* Text shown
---*---

Shortly after the middle of the 18th Century, American silver began to take on distinct rococo characteristics, but the inspiration came from England, not France. American Huguenots might still speak French in their family life, but their direct connection with their mother country had been severed.
In England, on the contrary, Huguenot craftsmen gave definite impetus to the trend toward the rococo style which was in full flower there between 1720 and 1760. Being originally from the provinces, however, and of a Puritanic turn of mind, they tended to interpret it in a more restrained manner, which suited the English and their colonists across the Atlantic admirably.
Then, with the years, the rococo vogue passed and the classic designs of the Brothers Adam influenced silver as well as architecture. Again the adaptable Huguenots worked in this manner, fine examples being the John Germon sugar bowl, already mentioned, now in the Garvan Collection at Yale, and the fluted urnshaped sugar bowl and cream pitcher by Paul Revere II.
The chaste Adam style with its classic background very well fitted the temper of the times and appealed to a young nation acutely conscious of its republicanism. The artistic influence of a much earlier republic now expressed itself in architecture, furniture, silver, and other things used by man. Some of Paul Revere’s finest work was done in this style.
In addition to the sugar bowl and cream pitcher illustrated, three examples of his work during this period may be seen at the current exhibition at the Museum of Fine Arts, Yale University. They are a tea set made in 1799 and loaned by the Boston Museum of Fine Arts; a tray made in 1795 and bearing the initials in script in an engraved oval, E D, which were for Elias Derby, Salem merchant prince; and an urn; dated 1800, loaned by the Massachusetts Historical Society.

---*---

* Records for the exercise
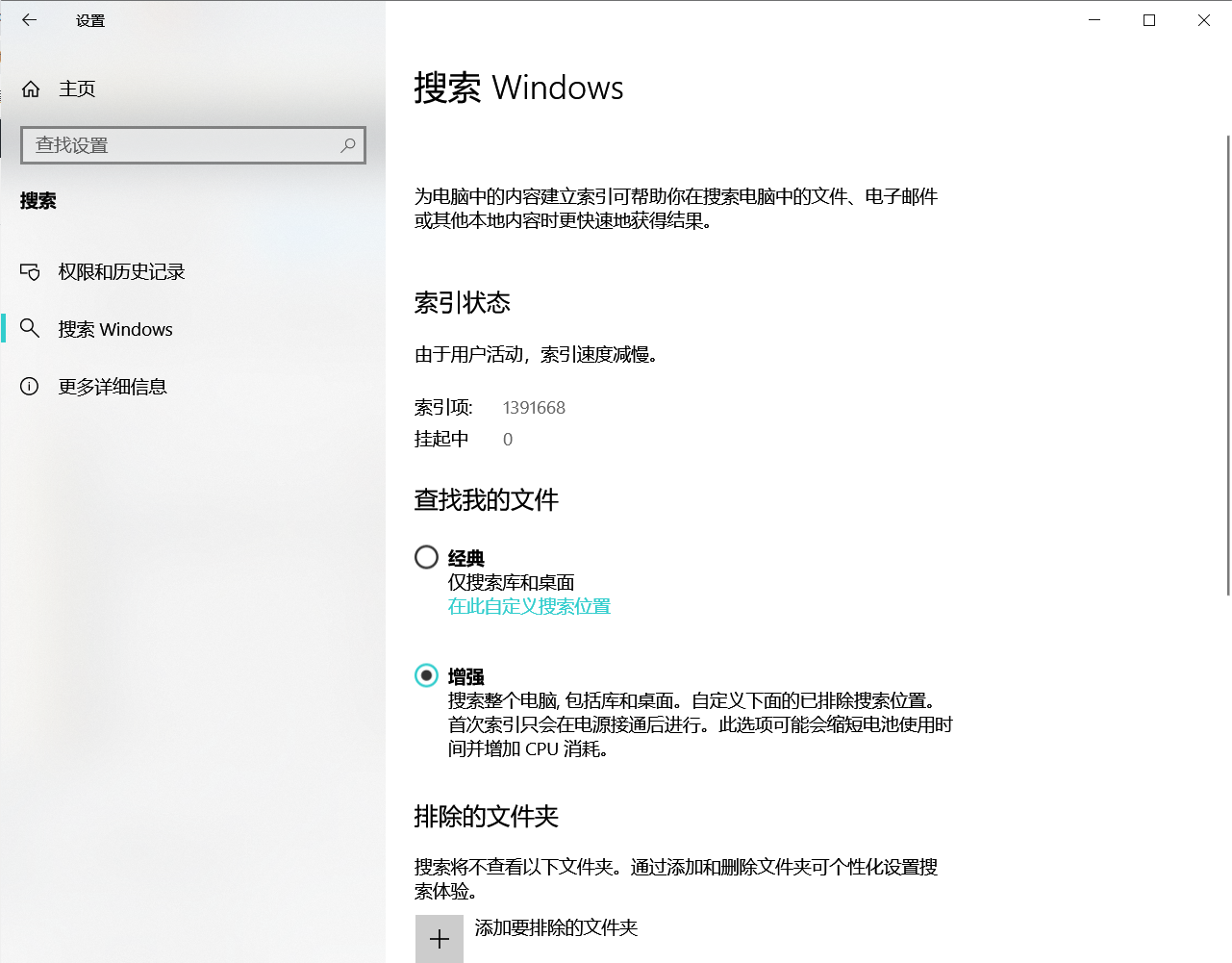Select the 搜索 Windows sidebar label

click(115, 329)
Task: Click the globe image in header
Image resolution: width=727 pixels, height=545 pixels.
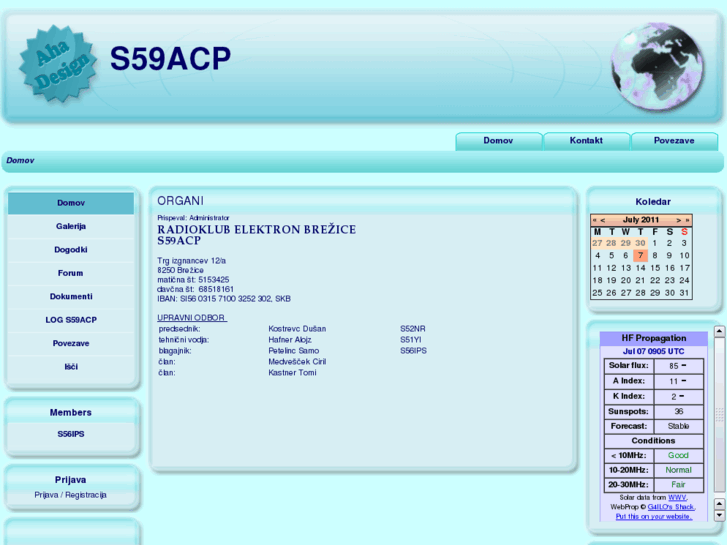Action: (x=657, y=67)
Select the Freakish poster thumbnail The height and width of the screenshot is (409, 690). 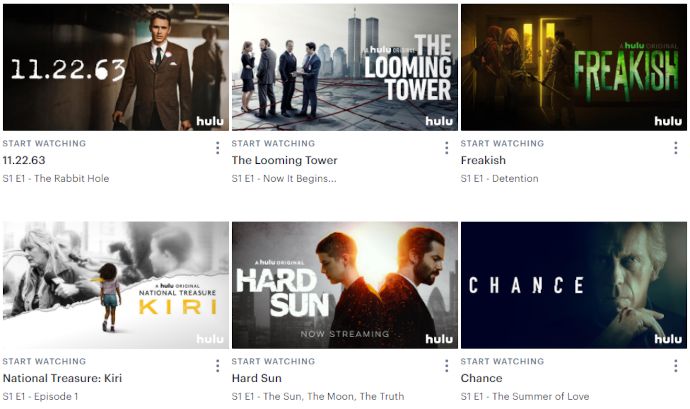574,67

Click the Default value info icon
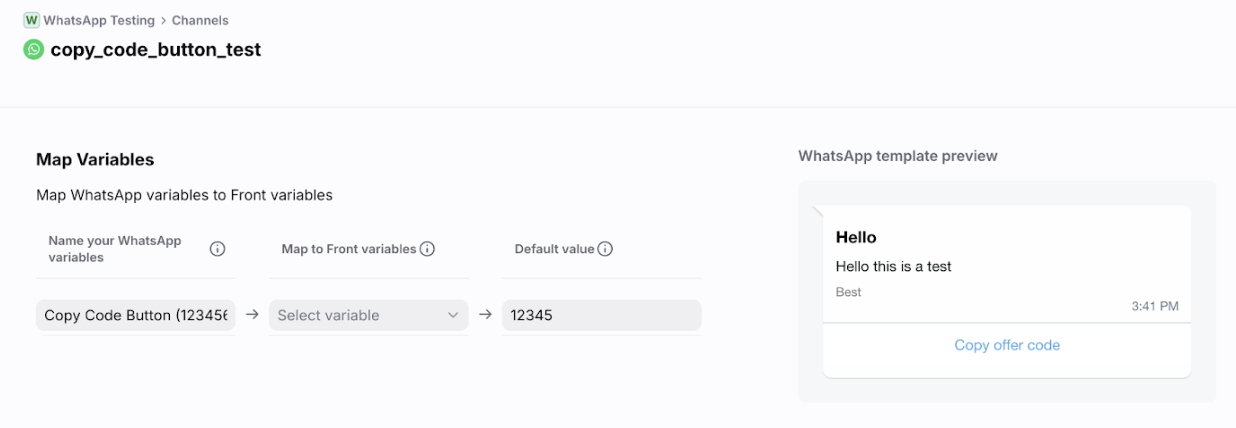[605, 249]
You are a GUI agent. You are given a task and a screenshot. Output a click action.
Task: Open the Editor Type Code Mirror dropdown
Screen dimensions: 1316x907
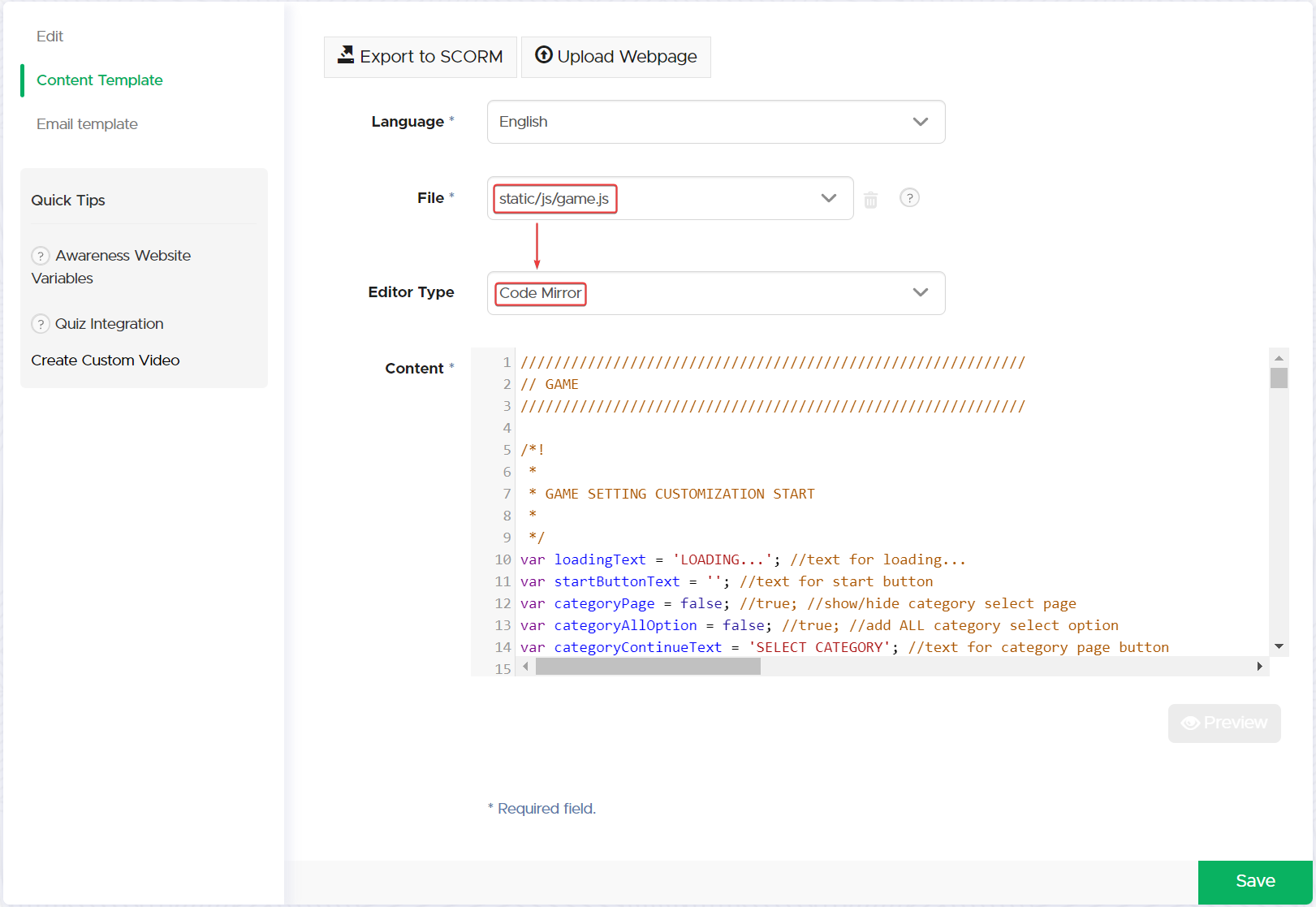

---*---

* Challenge 1
Answer these from the text on American silver:
(a) Between which years was the rococo style in full flower in England?
(b) Whose classic designs came to influence silver as well as architecture?
(c) Who loaned the Paul Revere tea set made in 1799?
* Challenge 2
Repeat the part of the records that opens with the line containing "You are a GUI" and runs through the end of the records. Leave out the pictures.
The records are unrelated to the text.

* Full solution 1
(a) Between 1720 and 1760.
(b) The Brothers Adam.
(c) The Boston Museum of Fine Arts.

* Full solution 2
You are a GUI agent. You are given a task and a screenshot. Output a click action.
Task: Open the Editor Type Code Mirror dropdown
Screen dimensions: 1316x907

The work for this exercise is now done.